Find why PyTorch training is slow

Use this guide when PyTorch training is slow and you do not yet know whether the bottleneck is input loading, GPU utilization, distributed rank skew, memory growth, wait time, or a run-to-run regression.

This is a triage guide. It points to focused guides instead of repeating every TraceML diagnosis.

Run one summary

If your script is not instrumented yet, start with the Quickstart.

Run your training script:

traceml run train.py

TraceML writes:

logs/<run_name>/final_summary.json
logs/<run_name>/final_summary.txt

Start with the final summary, then follow the branch that matches your diagnosis or symptom.

Choose the right path

What you see Start here
Step Time says INPUT-BOUND Find DataLoader Bottlenecks
System says LOW_GPU_UTILIZATION or MODERATE_GPU_UTILIZATION Debug Low GPU Utilization
Step Time says INPUT STRAGGLER, COMPUTE STRAGGLER, or STRAGGLER Debug DDP Rank Stragglers
Step Memory says MEMORY CREEP or MEMORY RISING Find PyTorch Memory Creep
A recent change made the run slower Compare Runs
Step Time says COMPUTE-BOUND or WAIT-HEAVY How to Read TraceML Output

Quick interpretation

INPUT-BOUND means dataloader or input work is taking a large share of the typical step. Confirm the input path before tuning model compute.

LOW_GPU_UTILIZATION and MODERATE_GPU_UTILIZATION are system-level symptoms. They say the GPU was not fully busy, not why it was not fully busy. Pair them with Step Time.

INPUT STRAGGLER, COMPUTE STRAGGLER, and STRAGGLER are distributed signals. Inspect the called-out worst rank and compare it with the median rank.

MEMORY CREEP and MEMORY RISING are step-memory trend signals. Inspect retained tensors, caches, and per-step state that may stay alive.

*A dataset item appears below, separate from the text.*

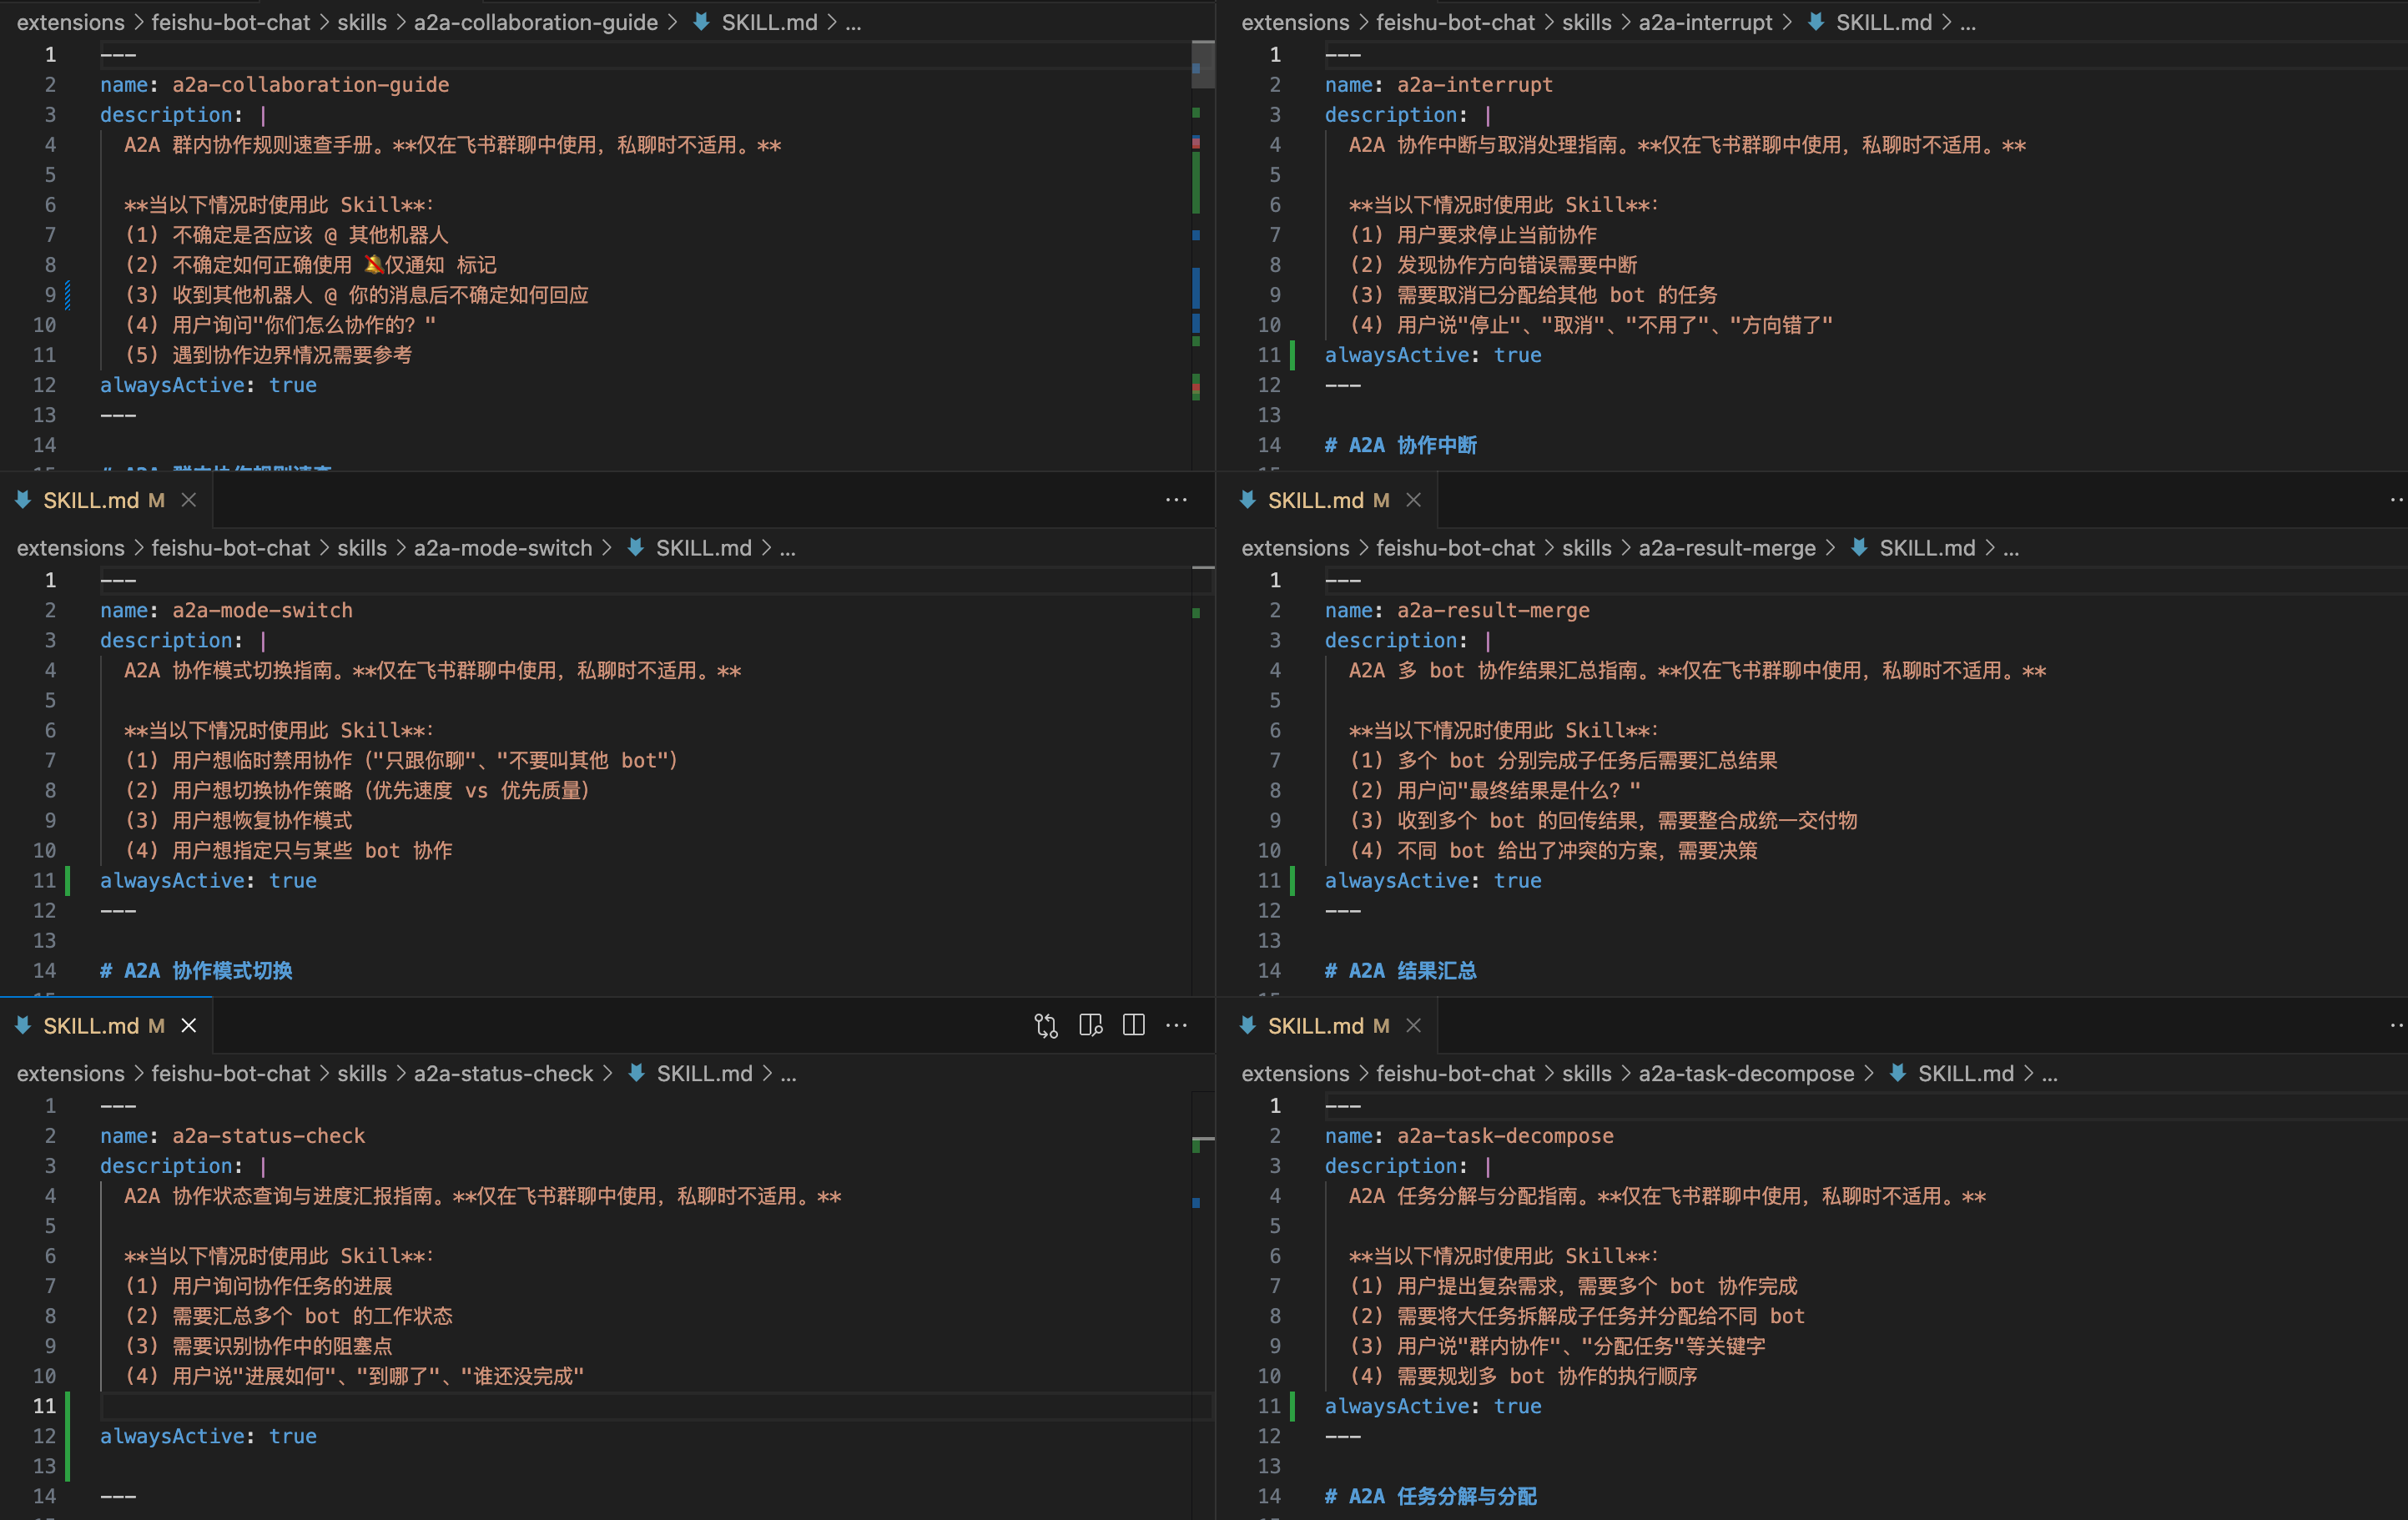This screenshot has height=1520, width=2408.
Task: Close the a2a-task-decompose SKILL.md tab
Action: pyautogui.click(x=1413, y=1026)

COMPUTE-BOUND means forward, backward, or optimizer time dominates the observed step. Use TraceML to choose the hot phase, then use an operator-level profiler if you need kernel or operator detail.

WAIT-HEAVY is residual time not attributed to dataloader, H2D, forward, backward, or optimizer work. Inspect logging, checkpointing, validation, CPU-side stalls, framework orchestration, or unobserved transfers.

What not to assume

  • Low GPU utilization alone does not prove a DataLoader bottleneck.
  • A DDP slowdown is not always NCCL. TraceML currently reports rank skew and residual wait, not explicit collective timing.
  • BALANCED means no clear bottleneck in the observed window. It does not prove the run is globally optimal.
  • A single slow run is easier to trust after comparing it with a known good final_summary.json.